Hydrochloric acid treatment of tunneled central venous catheter infections in children with cancer.

2011 
BACKGROUND: Long-term tunneled central venous catheters (CVCs) are often the source of catheter-associated bloodstream infections (CABSIs), which may be difficult to eradicate and may lead to premature catheter removal. PROCEDURE: This prospective controlled study used instillation of 2 M hydrochloric acid (HCl) as an adjuvant to the intravenous antibiotic treatment of children with bacteremia and compared the results with those from the immediate preceding period.
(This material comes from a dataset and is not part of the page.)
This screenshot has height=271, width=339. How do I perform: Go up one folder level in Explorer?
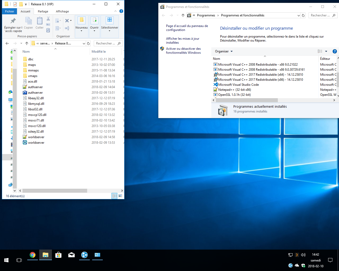pos(27,43)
The primary outcome variable was infection-related CVC removal within 100 days of bacteremia. Only patients with double lumen Hickman CVC with external tubings were included. RESULTS: During a period of 36 months, 109 episodes of bacteremia were treated, 51 during the period where HCl was not used and 58 during the period where HCl was used. Forty-two out of 58 bacteremias were treated with HCl during the "HCl period." An intention-to-treat analysis showed that the median time to infection-related CVC removal was significantly longer during the HCl period compared with the non-HCl period (94 d vs. 12.5 d). At day 100 significantly more CVCs remained in place compared with the non-HCl period. Of the 42 CVCs treated with HCl, 2 had to be removed because of infection before day 30 and further 7 CVCs were removed before day 100. There was no difference in the occurrence of new bacteremias within the first 30 days of bacteremia in the 2 groups. CONCLUSION: HCl may successfully supplement intravenous antibiotics in the treatment of CABSI and contribute to CVC salvage.